What the exercise asks: The records that follow are to be given again exactly, with their pictures omitted.

Dataset extract:
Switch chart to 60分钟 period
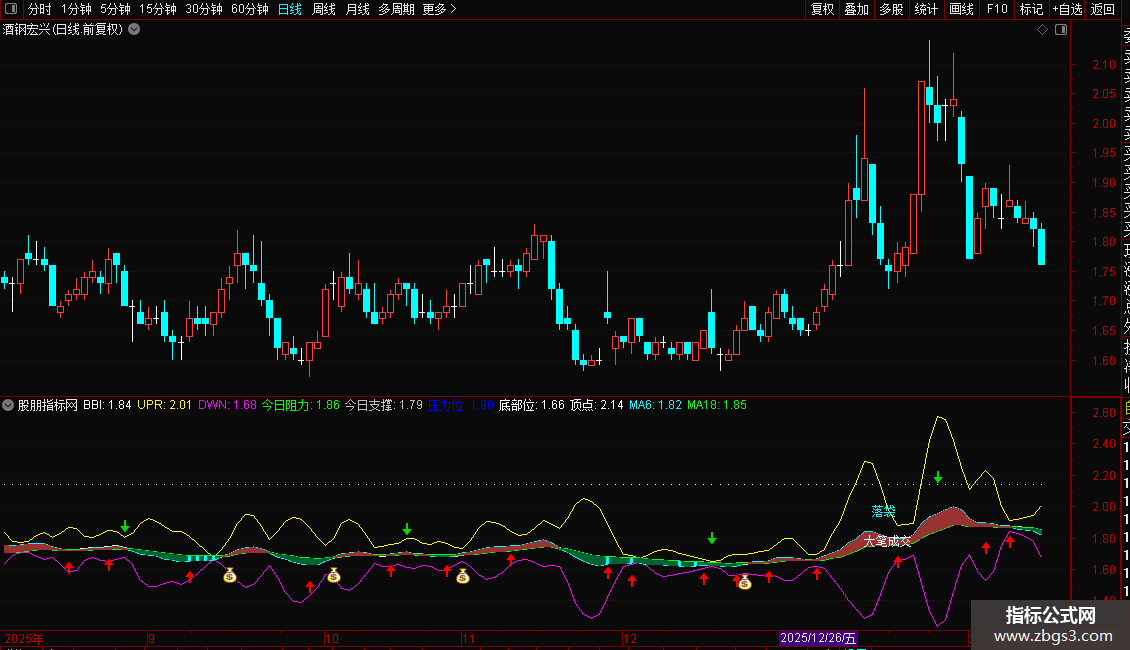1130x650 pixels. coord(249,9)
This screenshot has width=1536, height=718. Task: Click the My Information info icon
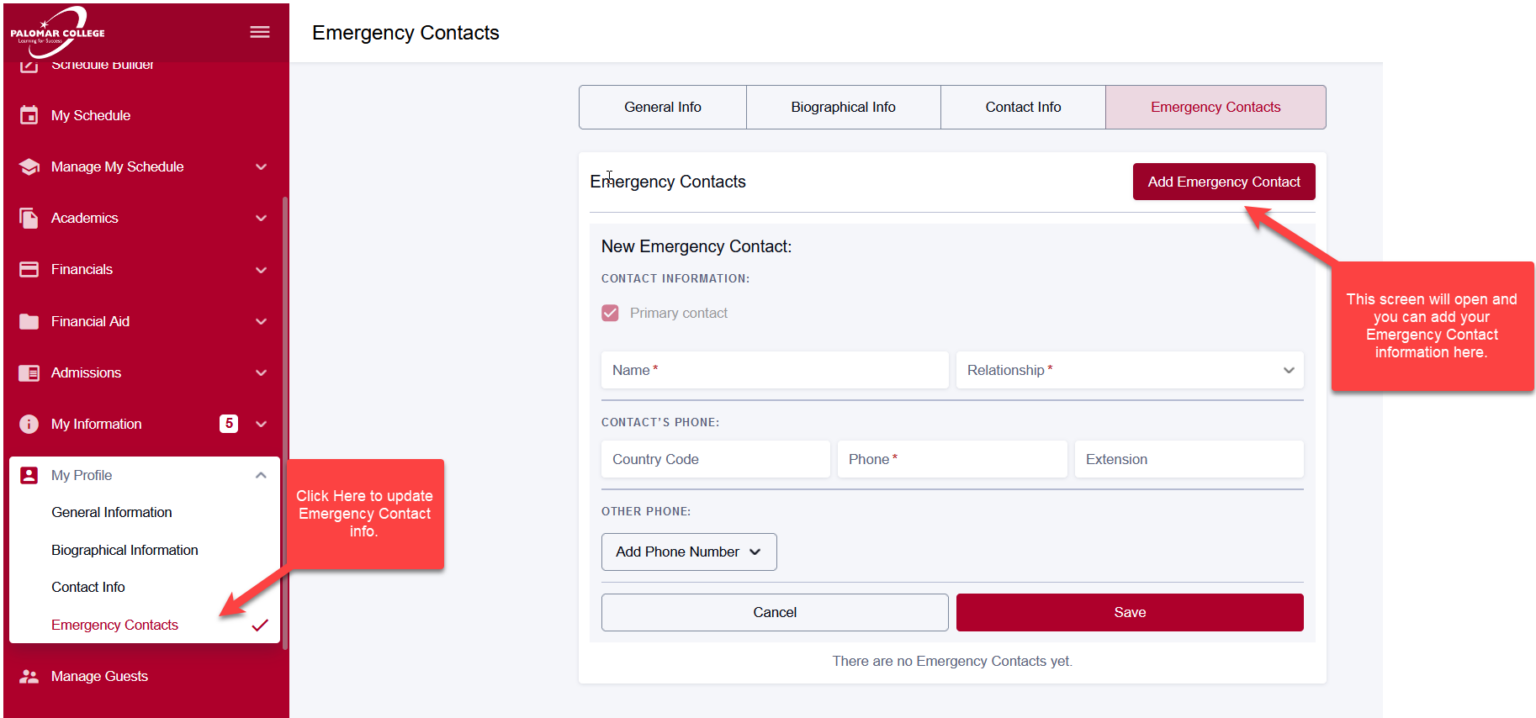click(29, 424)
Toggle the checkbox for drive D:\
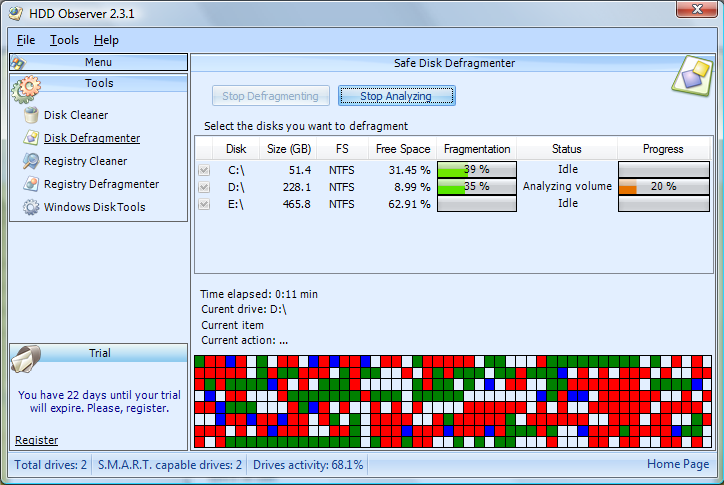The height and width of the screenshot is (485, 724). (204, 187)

Solution to this task:
Switch chart to 60分钟 period
1130x650 pixels. coord(249,9)
This screenshot has width=1536, height=718. Task: Click the My Information info icon
click(29, 424)
Toggle the checkbox for drive D:\
The height and width of the screenshot is (485, 724). (204, 187)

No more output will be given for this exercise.